Bakuchiol: a compound derived from the plant Psoralea corylifolia, which has been confirmed by clinical studies as a functional plant analogue of retinol without the side effects that retinoids can cause on delicate skin. It is not photosensitizing and has a better safety profile, ie it is a suitable ingredient for sensitive groups - pregnant and breastfeeding women. With a strong antioxidant effect, it reduces hyperpigmentation changes, evens out skin tone and acts synergistically with acids and vitamin C.

Prevention of photoaging signs

In addition to the regular use of products with these ingredients, prevention of hyperpigmentation changes and consequent photo-ageing, is the most important step, ie daily application of a high protective factor that protects the skin from a wide range of UV radiation (UVA + UVB) and responsible behaviour in the sun. It is important to use a product with a high protection factor throughout the year, apply it abundantly and reapply as needed, and find one that is comfortable enough on the skin that you really want to wear it every day.

Spring / summer routine suggestion:

In the morning: Superba C + Solar I

In the evening: Architect

Summer is a period when you are looking for a quick solution to this problem so that you don’t need to cover it with foundation, but it’s important to emphasize that treating melasma is a long-term process and must be addressed throughout the year. During the summer, it’s important to stay away from the sun as much as possible, which means that sunbathing is not desirable. Of course, it’s obligatory to apply a high protection factor every day and use other methods of photoprotection, such as sunglasses and hats.

In the summer, our recommendation is to include Superba C into your routine, a powerful antioxidant serum with a high protection factor, which, in addition to 10% vitamin C (sodium ascorbyl phosphate), also contains vitamin E and ferulic acid for a potent antioxidant effect.

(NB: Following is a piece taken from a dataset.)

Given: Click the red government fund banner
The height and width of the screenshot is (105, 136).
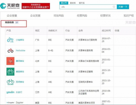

In the evening routine you can use ingredients that don’t make the skin more sensitive to the sun, but successfully even out skin tone, such as bakuchiol from Architect serum emulsion which is a great alternative to acids and retidnoids in summer, but also suitable for more sensitive skin that generally doesn’t tolerate such strong active ingredients.

Skintegra Superba C & Solar I

Fall / winter routine suggestion:

In the morning: Superba C + Solar I

In the evening: Lumion + hydration

In the fall, you can start with the introduction of Lumion, a night chemical exfoliant that contains an effective complex of 5% AHA (glycolic + lactic acid) and 1.58% PHA acid (gluconolactone). Lumion exfoliates dead surface cells, including hyperpigmentation, refines skin tone and also restores freshness and radiance.

It is important to remember that all care is in vain if you do not protect your skin from the sun during the day and you are exposed to its harmful effects.

Arm yourself with patience because treating hyperpigmentation is a long process and includes not only fading them, but also preventing new and darkening existing brown spots.